Aside from evaluating the ease of entry for providers with a monopoly position, we would also like to access how the competitive pressure exerted by each successive entrant has changed during the transition period. Following Bresnahan and Reiss [2], we focus on the change in per firm breakeven population in order to measure the magnitude of the decrease in profitability attributable to each new firm. If new entrants result in lower markups for incumbent sellers (either through decreasing the price of unregulated services or by increasing costs due to investments in quality), the number of firms will not grow proportionally to population.
We quantify competitive effects by comparing the per-firm break-even population for each market structure:
$$\begin{aligned} s_N=\frac{\exp (\hat{\theta }_N-\bar{X}\hat{\beta }-\hat{\rho } Wy^*)}{N}. \end{aligned}$$
(4)
From these estimates, we construct so-called entry threshold ratios (\(\text{ETR}_N\)):
$$\begin{aligned} \text{ETR}_N=\frac{s_{N^m}}{s_{N}}=\exp (\theta _{N^m}-\theta _N)\frac{N}{N^m} \end{aligned}$$
(5)
where \(N^m\) represents the upper limit of the number of firms in a market.Footnote 12
An increase of entry thresholds with the size of the market (\(s_N < s_{N+1}\)) is an indication of intensified competition.

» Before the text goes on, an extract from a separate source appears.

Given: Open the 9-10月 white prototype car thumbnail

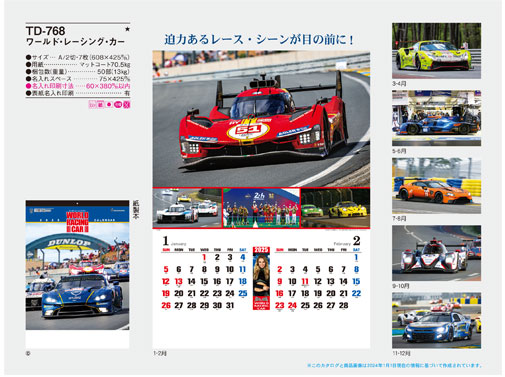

Since we assume that in markets with \(N^m\) firms, competition is at its most intense level (this assumption is valid in markets where entry results predominantly in business stealing, rather than market expansion), an estimate of \(s_N\) for which \(s_{N^m}/s_N=1\) would indicate that N entrants are sufficient for a perfectly competitive outcome.

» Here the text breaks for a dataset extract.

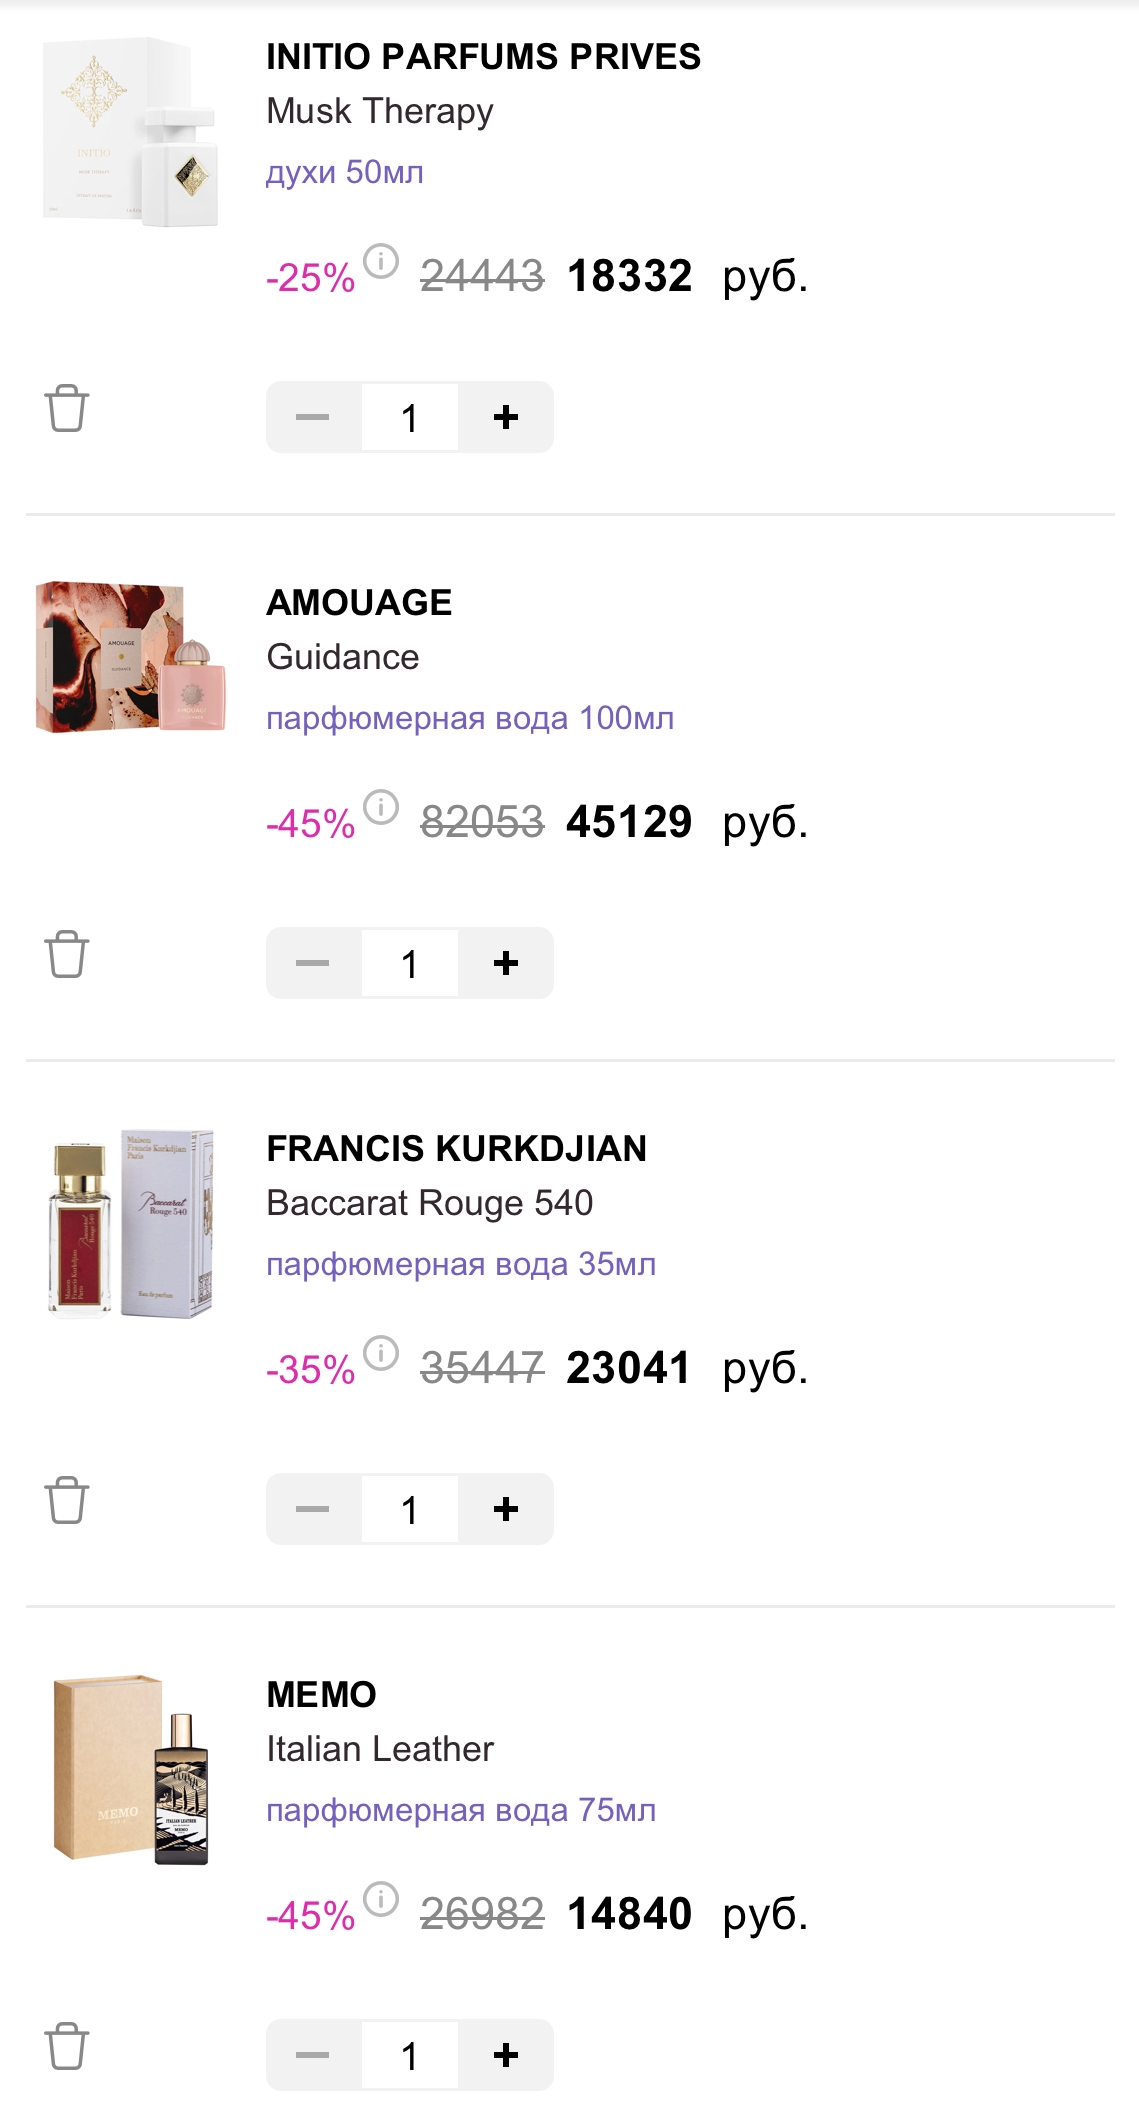1139x2101 pixels.
Task: Decrease Musk Therapy quantity with minus
Action: tap(313, 417)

The intuition behind this conclusion is that consumers have the same level of demand per capita across market structures (a presupposition which is reasonable for healthcare services). Abstracting from competitive effects, we would, therefore, expect the number of providers to grow proportionally to market size. If this is not the case and \(s_{N^m}/s_N>1\), then firms in a competitive market (with \(N^m\) firms) need a larger population to break even than those in a market with only N competitors. This would indicate that healthcare providers in more concentrated markets have higher markups, either due to smaller investments in quality or due to stronger government subsidization. As such, the values of \(\text{ETR}_N\) provide valuable information regarding the effects of government policy and strategic firm behaviour.